Locate each line in the items below that contains the word "dimensions", and copy those lines.

Data rows -

>> start

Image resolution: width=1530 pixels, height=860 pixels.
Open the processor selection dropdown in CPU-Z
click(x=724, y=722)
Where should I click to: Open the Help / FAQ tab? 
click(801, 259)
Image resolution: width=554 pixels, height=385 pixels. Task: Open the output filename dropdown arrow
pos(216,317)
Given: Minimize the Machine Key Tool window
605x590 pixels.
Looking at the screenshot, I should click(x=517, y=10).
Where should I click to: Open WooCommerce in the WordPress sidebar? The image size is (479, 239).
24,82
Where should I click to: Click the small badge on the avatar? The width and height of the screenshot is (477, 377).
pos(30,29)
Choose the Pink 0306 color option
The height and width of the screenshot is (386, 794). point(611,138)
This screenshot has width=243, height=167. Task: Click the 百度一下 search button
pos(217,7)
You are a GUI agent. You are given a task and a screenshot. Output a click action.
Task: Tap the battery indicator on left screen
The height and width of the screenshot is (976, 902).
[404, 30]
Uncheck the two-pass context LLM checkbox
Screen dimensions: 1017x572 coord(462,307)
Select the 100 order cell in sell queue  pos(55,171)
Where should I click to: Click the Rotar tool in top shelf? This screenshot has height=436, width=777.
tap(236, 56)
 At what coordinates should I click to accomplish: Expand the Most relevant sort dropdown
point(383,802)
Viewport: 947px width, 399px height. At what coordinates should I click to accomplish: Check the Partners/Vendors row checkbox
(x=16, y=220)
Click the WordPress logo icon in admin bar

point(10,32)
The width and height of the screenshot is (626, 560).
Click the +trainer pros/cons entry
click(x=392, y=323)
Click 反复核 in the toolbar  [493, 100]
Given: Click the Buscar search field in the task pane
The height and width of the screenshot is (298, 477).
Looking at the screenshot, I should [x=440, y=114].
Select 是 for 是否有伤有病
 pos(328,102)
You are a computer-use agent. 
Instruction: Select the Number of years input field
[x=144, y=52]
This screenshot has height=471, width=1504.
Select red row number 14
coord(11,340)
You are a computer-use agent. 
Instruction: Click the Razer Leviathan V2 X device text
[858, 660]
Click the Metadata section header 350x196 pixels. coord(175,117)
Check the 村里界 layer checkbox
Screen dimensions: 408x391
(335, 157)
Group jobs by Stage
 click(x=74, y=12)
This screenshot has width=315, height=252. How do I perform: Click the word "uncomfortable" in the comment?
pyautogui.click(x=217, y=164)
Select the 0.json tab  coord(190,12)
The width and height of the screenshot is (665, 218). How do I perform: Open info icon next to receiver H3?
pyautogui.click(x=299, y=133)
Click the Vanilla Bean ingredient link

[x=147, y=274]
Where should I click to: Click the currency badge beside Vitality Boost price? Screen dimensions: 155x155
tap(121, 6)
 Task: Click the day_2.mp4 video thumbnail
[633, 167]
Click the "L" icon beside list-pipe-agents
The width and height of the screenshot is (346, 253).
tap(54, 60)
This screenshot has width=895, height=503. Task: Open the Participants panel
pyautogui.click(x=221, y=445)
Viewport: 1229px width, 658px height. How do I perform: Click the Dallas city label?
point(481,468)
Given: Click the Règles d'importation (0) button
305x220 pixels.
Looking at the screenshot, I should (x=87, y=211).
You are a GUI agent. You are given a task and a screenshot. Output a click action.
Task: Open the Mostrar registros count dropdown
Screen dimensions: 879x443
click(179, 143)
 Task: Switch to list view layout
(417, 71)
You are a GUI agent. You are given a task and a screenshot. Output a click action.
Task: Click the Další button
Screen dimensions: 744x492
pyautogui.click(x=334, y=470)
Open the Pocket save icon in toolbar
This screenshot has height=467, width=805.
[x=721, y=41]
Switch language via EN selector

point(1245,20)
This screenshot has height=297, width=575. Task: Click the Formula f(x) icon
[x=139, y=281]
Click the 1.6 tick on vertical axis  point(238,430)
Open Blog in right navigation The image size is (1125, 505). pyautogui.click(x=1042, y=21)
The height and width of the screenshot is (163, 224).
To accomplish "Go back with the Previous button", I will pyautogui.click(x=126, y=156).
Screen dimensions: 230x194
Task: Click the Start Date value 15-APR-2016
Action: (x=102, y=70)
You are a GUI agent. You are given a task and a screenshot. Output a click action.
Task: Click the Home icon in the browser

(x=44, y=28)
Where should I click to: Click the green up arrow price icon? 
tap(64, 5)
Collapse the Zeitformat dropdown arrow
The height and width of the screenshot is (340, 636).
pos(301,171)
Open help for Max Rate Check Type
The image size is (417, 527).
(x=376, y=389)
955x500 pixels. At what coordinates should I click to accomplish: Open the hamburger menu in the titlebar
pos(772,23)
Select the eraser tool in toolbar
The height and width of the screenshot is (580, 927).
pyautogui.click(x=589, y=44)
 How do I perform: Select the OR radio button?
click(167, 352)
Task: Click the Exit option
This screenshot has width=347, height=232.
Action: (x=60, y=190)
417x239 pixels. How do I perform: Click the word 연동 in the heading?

>> end

Task solution -
Screen dimensions: 1017x572 coord(462,307)
Screen dimensions: 408x391
Where should I click to: Click the currency badge beside Vitality Boost price? Screen dimensions: 155x155
Screen dimensions: 879x443
Screen dimensions: 744x492
Screen dimensions: 230x194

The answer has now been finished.